Environmental justice. Environmental injustice is all too common in the vicinity of Superfund sites. African Americans, Native Americans, and people of Hispanic origin comprise a disproportionately large proportion of residents living near these sites. Children of color are at greater risk of toxic exposure than children from other sectors of society (43,44). Environmental justice issues should be consciously addressed in SBRP programs.
Children are not little adults (2,3). Their tissues and organs are rapidly developing and growing, and at various stages these growth processes create windows of great vulnerability to environmental toxicants. Children's patterns of consumption and exposure are very different from those of adults.
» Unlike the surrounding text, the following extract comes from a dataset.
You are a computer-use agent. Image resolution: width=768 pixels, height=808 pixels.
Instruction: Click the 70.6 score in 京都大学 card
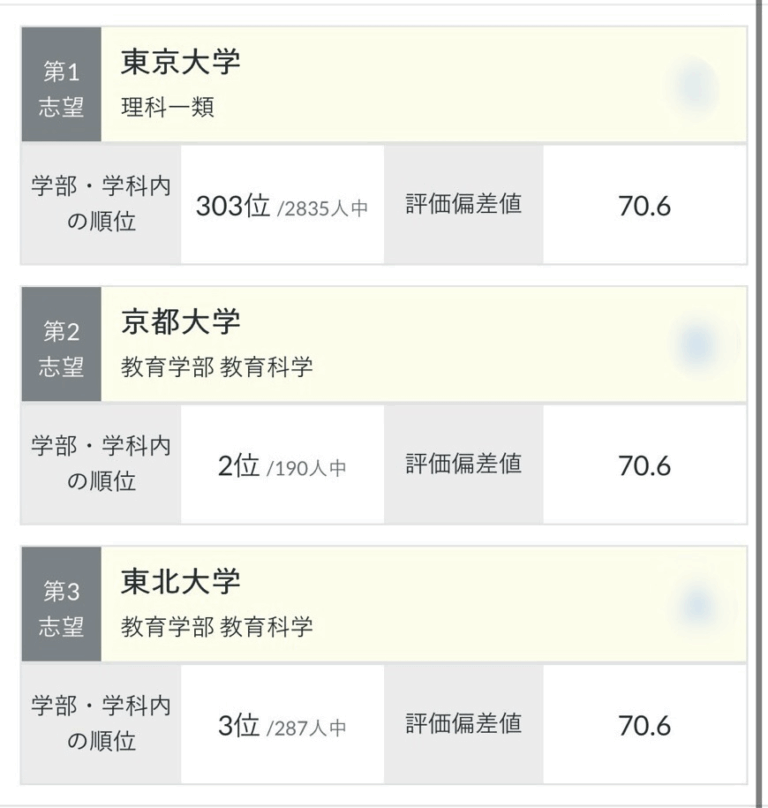(x=644, y=466)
The combination of disproportionately heavy exposure plus biologic vulnerability makes children very susceptible to injury caused by toxicants in the environment. Superfund hazardous waste sites are important potential sources of children's exposure to environmental toxicants.
To address the issue of children's exposure to environmental toxicants, it appears logical and in the national interest to develop a new child-centered, prevention-oriented agenda for research, risk assessment, and formulation of health policy in the United States (41). A guide to developing such a program may be found in the work of the Agency for Toxic Substances and Disease Registry (ATSDR), an agency deeply involved in conducting health assessments of populations living near hazardous waste sites (1). The ATSDR conducts health consultations and issues public health advisories when site conditions warrant, and maintains surveillance systems and registries of people exposed to toxic substances to aid in assessing the health consequences of low-level, long-term exposures. The ATSDR also conducts public health promotion activities in communities near hazardous waste sites. The ATSDR has recently developed guidelines to encourage the systematic consideration of children's health issues in all health assessments of populations near Superfund sites. The following guidelines were graciously provided by the ATSDR:
- Are children exposed to potentially harmful substances?
- Are any exposure pathways unique to children?
- Do children differ from adults in their weight-adjusted intake of toxicants?
- Do pharmacokinetic or pharmacodynamic parameters of adults and children differ?
- What are the effects of multiple and cumulative exposures? Are latent or delayed effects of early exposure possible?
- At what stage of development is the child exposed? Could any developmental processes be altered by the toxicant?
- Are there adequate animal models for exposure after birth? What do these models indicate about adverse effects on exposed children?
- Are effects seen in more than one generation of a family?
- Are there ethical and cultural consequences unique to children? If children are not included in an agency activity, why are they excluded?
These guidelines may serve as a useful orientation for site-specific research activities in the SBRP.
Cleanup and remediation of hazardous waste sites across the United States is proceeding under the leadership of the EPA, with the support of the Superfund Trust. A close historical and administrative link exists between the EPA Superfund Program, the ATSDR, and the SBRP. This link creates the opportunity for university-based SBRP grantees to collaborate with the EPA, the NIEHS, and the ATSDR in studying the adverse effects on children's health of exposures to environmental toxicants associated with hazardous waste sites.
Development and adoption of a child-centered agenda is necessary if disease of toxic environmental origin in children is to be controlled, prevented, and eventually eradicated. This agenda should be multidisciplinary, and it should include epidemiology, pediatrics, exposure assessment, toxicology, and health economics. It is essential that the agenda be developed in close consultation with those who represent the interests of children and the other vulnerable groups within our society. The NIEHS Superfund Basic Research Program has contributed already to development of this agenda, and it is in an excellent position to continue this leadership in the future.